Beschluss

Wahrnehmung der Schöpfungsverantwortung im Erzbistum Berlin und im Diözesanrat

Beschluss des Diözesanrats der Katholiken im Erzbistum Berlin vom 13. Dezember 2018

Wahrnehmung der Schöpfungsverantwortung im Erzbistum Berlin und im Diözesanrat

Der Diözesanrat des Erzbistums Berlin fordert vom Erzbistum Berlin die konsequente Umsetzung der Handlungsempfehlungen „Schöpfungsverantwortung als kirchlicher Auftrag“, den die Deutschen Bischofskonferenz (DBK) auf ihrer Herbstvollversammlung im September 2018 in Fulda beschlossen hat, und verpflichtet sich selbst im eigenen Handeln, die Empfehlungen der DBK anzuwenden.
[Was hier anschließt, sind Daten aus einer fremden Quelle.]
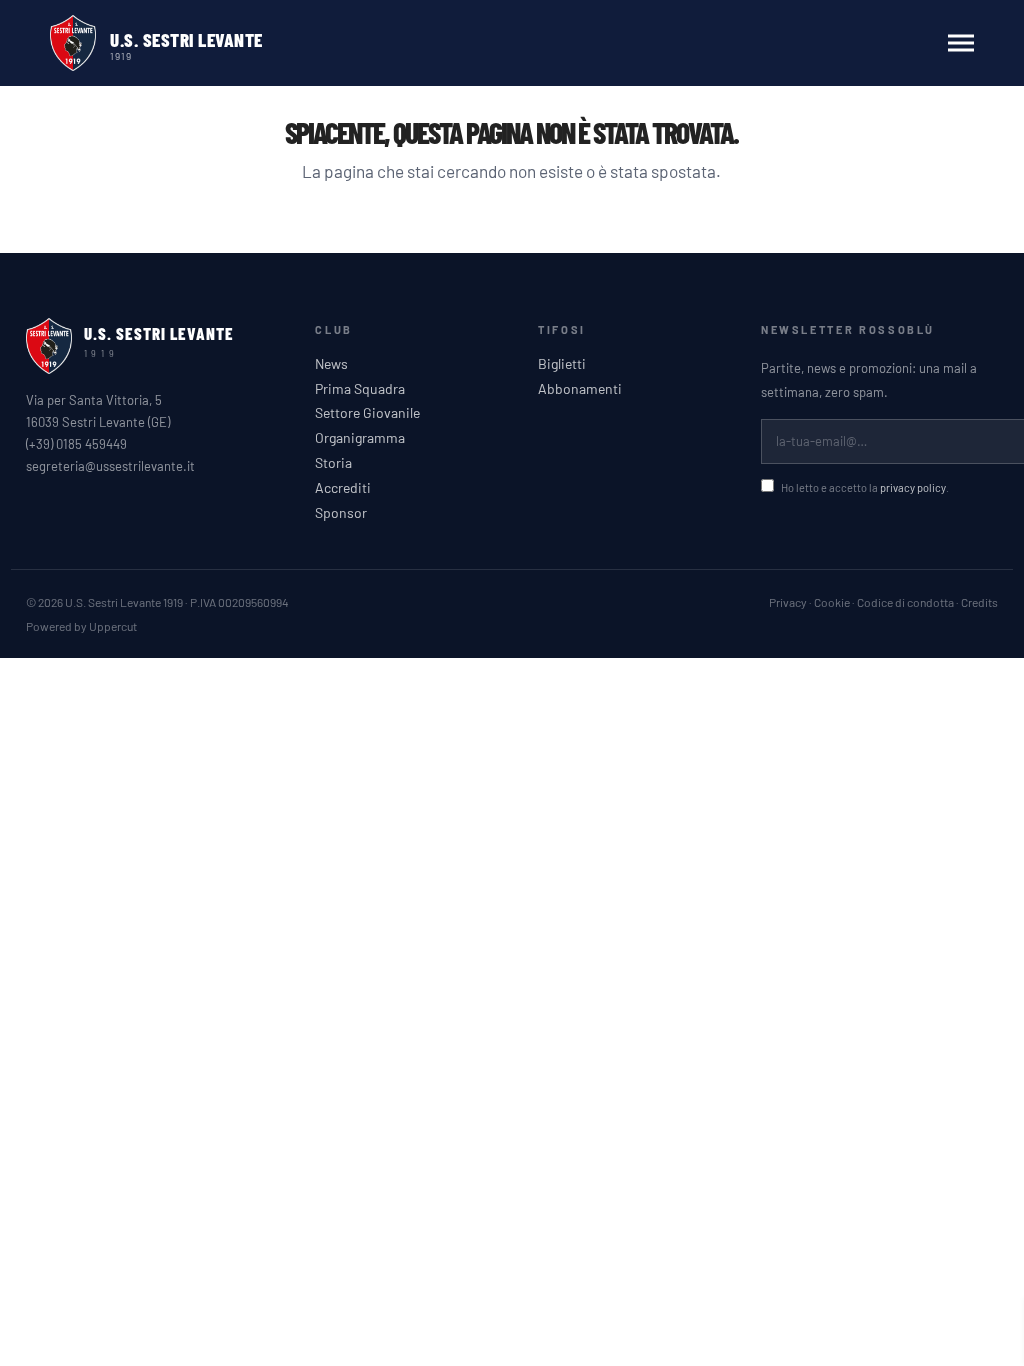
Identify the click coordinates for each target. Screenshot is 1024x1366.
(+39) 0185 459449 (76, 444)
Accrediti (343, 488)
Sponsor (341, 513)
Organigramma (360, 438)
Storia (333, 463)
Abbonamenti (580, 389)
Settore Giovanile (367, 413)
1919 (121, 55)
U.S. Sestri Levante (186, 39)
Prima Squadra (360, 389)
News (331, 364)
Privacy (788, 602)
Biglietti (562, 364)
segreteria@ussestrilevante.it (110, 466)
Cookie (832, 602)
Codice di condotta (905, 602)
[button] (961, 43)
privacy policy (913, 487)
Zur Umsetzung der Handlungsempfehlungen gehört insbesondere die Schöpfungsspiritualität in Verkündigung und Liturgie zu verankern, die Schöpfungsverantwortung als diözesanen Schwerpunkt zu etablieren, das Gebäudemanagement umweltverträglich zu gestalten und in kirchlichen Einrichtungen nachhaltig zu haushalten und zu wirtschaften sowie die gesellschaftspolitische und internationale Verantwortung wahrzunehmen. Der Diözesanrat bittet weiterhin Erzbischof Dr. Heiner Koch bis zum 30.03.2020 einen Bericht an den Diözesanrat zu geben, in dem die vom erzbischöflichen Ordinariat unternommenen Schritte zur Umsetzung der Handlungsempfehlung der DBK dargelegt sind. Dieser Bericht soll auch dazu dienen, die in der Handlungsempfehlung geforderte Zusammenarbeit der ehren- und hauptamtlichen Akteure und Verantwortlichen besser zu befördern.

 

Begründung:

Als Christinnen und Christen haben wir eine besondere Verantwortung für Gottes Schöpfung. Der Klimawandel, der steigende Verbrauch erschöpfbarer Ressourcen, die Umweltverschmutzung und der Rückgang der Artenvielfalt führen uns mit aller Deutlichkeit die Notwendigkeit zu handeln vor Augen. Als Kirche stehen wir dabei insbesondere an der Seite der Armen, Schwachen und Benachteiligten.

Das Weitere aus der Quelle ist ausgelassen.